YOU would have to be really desperate to stage an armed, early morning stick-up at your parents' jewellery store, wouldn't you ?

Well, that's what financially strapped brothers Andy (Phillip Seymour Hoffman) and Hank (Ethan Hawke) plan in order to snare some cash to fuel their lifestyles and, indeed, their drug habits.

In Sidney Lumet's terrifically taut thriller Before The Devil Knows You're Dead the robbery is bungled, the brothers snare no cash and there's a couple of dead bodies at the jewellery store.

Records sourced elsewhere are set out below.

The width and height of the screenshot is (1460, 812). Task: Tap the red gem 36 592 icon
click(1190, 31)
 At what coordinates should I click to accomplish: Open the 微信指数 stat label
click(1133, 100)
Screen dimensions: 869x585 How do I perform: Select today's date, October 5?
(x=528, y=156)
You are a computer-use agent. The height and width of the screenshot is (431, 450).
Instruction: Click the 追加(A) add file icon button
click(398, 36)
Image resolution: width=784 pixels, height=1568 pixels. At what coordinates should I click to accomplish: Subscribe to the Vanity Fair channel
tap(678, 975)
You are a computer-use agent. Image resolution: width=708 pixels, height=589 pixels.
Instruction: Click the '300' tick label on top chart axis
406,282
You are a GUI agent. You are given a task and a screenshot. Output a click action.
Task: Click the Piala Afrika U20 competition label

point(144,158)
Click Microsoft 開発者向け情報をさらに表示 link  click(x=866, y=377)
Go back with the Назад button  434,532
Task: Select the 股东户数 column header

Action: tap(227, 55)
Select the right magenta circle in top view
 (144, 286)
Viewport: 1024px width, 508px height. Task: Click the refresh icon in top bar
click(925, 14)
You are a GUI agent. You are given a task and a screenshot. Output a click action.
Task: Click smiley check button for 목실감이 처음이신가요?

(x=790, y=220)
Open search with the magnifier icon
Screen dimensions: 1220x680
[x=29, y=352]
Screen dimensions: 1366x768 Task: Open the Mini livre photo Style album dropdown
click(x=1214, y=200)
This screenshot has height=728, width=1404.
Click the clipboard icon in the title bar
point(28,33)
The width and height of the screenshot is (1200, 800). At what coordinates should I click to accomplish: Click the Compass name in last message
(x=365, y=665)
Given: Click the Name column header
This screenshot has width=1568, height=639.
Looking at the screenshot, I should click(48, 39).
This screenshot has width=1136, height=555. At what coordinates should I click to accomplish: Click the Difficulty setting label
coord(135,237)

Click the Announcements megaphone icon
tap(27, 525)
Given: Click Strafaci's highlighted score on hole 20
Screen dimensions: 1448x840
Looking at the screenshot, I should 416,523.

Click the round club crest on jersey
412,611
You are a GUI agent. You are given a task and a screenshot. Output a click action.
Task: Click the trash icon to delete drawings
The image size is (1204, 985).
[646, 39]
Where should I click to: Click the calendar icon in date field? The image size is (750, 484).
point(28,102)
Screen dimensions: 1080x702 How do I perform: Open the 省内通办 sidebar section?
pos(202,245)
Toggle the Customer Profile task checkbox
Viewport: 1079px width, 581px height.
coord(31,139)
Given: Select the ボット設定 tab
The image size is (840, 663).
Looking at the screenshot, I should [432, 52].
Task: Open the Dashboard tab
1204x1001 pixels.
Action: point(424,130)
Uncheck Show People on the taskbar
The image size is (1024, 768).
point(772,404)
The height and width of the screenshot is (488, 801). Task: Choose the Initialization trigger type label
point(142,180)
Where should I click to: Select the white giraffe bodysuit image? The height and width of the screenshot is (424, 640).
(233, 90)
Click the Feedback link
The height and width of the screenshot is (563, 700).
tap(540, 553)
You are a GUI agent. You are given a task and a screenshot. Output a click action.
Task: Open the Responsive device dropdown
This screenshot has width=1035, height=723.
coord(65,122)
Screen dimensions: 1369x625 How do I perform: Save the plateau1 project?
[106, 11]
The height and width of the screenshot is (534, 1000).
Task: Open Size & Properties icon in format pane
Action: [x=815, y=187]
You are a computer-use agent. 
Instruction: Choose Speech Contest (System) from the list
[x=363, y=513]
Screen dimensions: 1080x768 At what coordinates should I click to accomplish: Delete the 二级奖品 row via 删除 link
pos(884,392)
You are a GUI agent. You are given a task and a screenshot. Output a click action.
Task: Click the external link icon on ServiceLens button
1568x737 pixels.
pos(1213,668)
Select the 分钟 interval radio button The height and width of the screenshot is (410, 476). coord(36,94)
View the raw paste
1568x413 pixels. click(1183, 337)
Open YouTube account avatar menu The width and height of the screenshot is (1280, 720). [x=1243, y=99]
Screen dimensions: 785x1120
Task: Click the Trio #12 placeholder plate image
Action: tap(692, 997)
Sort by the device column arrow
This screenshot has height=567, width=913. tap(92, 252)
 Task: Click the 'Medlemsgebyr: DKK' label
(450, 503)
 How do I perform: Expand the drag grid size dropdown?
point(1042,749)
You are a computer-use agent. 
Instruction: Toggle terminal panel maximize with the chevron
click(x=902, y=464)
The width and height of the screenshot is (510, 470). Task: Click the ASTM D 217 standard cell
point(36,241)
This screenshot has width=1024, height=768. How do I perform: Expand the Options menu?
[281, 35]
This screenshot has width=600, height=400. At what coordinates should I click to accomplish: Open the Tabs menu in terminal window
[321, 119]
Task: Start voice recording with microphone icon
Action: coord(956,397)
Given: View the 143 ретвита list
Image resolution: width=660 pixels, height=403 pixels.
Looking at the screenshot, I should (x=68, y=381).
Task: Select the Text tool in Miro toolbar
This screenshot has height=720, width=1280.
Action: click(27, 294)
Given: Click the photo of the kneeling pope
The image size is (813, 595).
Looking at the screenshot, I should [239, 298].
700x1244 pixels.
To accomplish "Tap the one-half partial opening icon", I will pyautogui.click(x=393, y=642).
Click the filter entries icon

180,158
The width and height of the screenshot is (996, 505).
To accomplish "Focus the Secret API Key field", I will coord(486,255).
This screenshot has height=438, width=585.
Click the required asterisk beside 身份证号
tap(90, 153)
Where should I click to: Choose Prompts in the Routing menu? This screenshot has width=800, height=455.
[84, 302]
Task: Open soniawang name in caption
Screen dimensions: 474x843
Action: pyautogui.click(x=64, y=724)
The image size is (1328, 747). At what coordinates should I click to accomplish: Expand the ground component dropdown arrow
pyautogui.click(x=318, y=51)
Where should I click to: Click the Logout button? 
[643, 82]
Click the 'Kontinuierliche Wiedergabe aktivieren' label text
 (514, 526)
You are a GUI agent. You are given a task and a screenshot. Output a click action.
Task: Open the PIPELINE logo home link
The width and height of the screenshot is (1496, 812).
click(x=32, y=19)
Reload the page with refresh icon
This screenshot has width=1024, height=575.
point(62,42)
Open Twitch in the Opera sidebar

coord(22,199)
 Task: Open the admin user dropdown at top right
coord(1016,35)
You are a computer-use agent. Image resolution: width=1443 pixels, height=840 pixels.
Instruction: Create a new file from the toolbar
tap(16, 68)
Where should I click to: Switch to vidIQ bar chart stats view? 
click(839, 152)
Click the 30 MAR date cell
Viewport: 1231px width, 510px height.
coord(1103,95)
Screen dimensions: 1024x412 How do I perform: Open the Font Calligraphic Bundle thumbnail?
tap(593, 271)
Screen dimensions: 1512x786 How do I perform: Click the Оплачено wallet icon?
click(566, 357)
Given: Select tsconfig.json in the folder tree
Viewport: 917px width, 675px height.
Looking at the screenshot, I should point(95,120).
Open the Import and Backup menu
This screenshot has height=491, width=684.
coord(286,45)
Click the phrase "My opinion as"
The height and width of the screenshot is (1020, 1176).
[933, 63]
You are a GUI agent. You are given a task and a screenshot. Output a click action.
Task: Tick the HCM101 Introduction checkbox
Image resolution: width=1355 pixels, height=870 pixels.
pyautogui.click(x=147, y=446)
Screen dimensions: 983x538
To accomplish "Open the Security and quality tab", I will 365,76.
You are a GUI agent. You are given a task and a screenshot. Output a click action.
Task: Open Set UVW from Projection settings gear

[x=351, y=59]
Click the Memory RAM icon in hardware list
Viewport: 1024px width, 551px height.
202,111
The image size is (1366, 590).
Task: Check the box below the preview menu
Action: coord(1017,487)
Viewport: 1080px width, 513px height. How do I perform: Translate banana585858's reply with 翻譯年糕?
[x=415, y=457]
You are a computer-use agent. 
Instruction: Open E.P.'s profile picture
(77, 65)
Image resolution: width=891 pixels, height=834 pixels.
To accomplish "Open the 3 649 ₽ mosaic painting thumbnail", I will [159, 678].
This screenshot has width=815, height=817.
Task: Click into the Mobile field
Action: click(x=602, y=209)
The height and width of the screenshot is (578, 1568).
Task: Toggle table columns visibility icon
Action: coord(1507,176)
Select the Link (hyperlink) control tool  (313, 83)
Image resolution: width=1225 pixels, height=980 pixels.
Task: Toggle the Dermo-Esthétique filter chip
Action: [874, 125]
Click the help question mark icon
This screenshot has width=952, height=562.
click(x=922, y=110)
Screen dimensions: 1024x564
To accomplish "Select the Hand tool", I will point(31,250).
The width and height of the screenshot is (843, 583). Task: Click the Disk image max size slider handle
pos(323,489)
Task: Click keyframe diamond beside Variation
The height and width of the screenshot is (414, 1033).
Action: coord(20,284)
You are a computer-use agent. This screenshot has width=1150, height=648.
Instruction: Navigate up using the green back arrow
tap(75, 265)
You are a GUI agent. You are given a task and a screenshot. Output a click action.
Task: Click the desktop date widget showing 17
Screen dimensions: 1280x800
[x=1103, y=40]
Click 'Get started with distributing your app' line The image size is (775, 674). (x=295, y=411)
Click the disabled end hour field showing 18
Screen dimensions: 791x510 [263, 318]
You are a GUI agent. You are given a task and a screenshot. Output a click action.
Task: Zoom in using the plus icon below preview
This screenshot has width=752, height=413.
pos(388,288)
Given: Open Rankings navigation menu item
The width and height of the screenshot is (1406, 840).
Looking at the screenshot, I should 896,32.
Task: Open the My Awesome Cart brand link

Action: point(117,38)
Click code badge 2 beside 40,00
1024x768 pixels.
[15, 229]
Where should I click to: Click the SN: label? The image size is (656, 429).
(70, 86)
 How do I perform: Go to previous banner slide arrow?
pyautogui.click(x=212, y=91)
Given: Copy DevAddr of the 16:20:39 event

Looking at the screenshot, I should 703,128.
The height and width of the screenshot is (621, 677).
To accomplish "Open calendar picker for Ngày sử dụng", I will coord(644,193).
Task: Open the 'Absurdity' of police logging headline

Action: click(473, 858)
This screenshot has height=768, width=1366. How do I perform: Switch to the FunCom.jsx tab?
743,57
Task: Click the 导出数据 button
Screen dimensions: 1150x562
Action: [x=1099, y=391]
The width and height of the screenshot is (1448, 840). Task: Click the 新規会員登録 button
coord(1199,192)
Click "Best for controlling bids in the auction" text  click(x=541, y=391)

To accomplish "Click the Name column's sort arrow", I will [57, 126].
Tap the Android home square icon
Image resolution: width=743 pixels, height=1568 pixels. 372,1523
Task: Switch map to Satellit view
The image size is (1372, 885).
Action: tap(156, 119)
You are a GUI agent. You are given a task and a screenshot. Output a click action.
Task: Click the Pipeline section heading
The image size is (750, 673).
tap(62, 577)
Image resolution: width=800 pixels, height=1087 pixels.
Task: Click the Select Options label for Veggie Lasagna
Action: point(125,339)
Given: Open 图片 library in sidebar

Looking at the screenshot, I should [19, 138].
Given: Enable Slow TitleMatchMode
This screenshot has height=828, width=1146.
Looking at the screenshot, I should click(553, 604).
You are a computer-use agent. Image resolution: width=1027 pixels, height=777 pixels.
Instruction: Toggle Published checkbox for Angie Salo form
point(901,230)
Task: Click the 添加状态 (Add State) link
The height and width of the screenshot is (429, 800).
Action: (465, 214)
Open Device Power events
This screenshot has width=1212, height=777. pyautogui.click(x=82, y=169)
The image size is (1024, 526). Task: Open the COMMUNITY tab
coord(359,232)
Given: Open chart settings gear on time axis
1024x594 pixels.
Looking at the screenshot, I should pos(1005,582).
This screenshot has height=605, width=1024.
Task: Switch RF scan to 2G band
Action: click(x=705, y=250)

Lumet uses the flashback to telling effect. The scene in accountant Andy's real estate office where the robbery is first hatched is revisited, in hindsight, and we know in the return scene what has unfolded as more and more information is revealed.

The robbery is just the start of a chain of events which will crush an entire family. The father of the two brothers, played by a crusty Albert Finney, turns to amateur private eye as he attempts to garner some concrete evidence from his suspicions.

And Andy's wife Gina (Marisa Tomei) has some secrets of her own which will further crush a shattered Andy later in the film.

Oh, and in case you're wondering where the film's title comes from an old Irish saying has it: 'May you be in Heaven half an hour before the Devil knows you're dead'.

Does this mean: 'May you get away with your sins' ? You be the judge.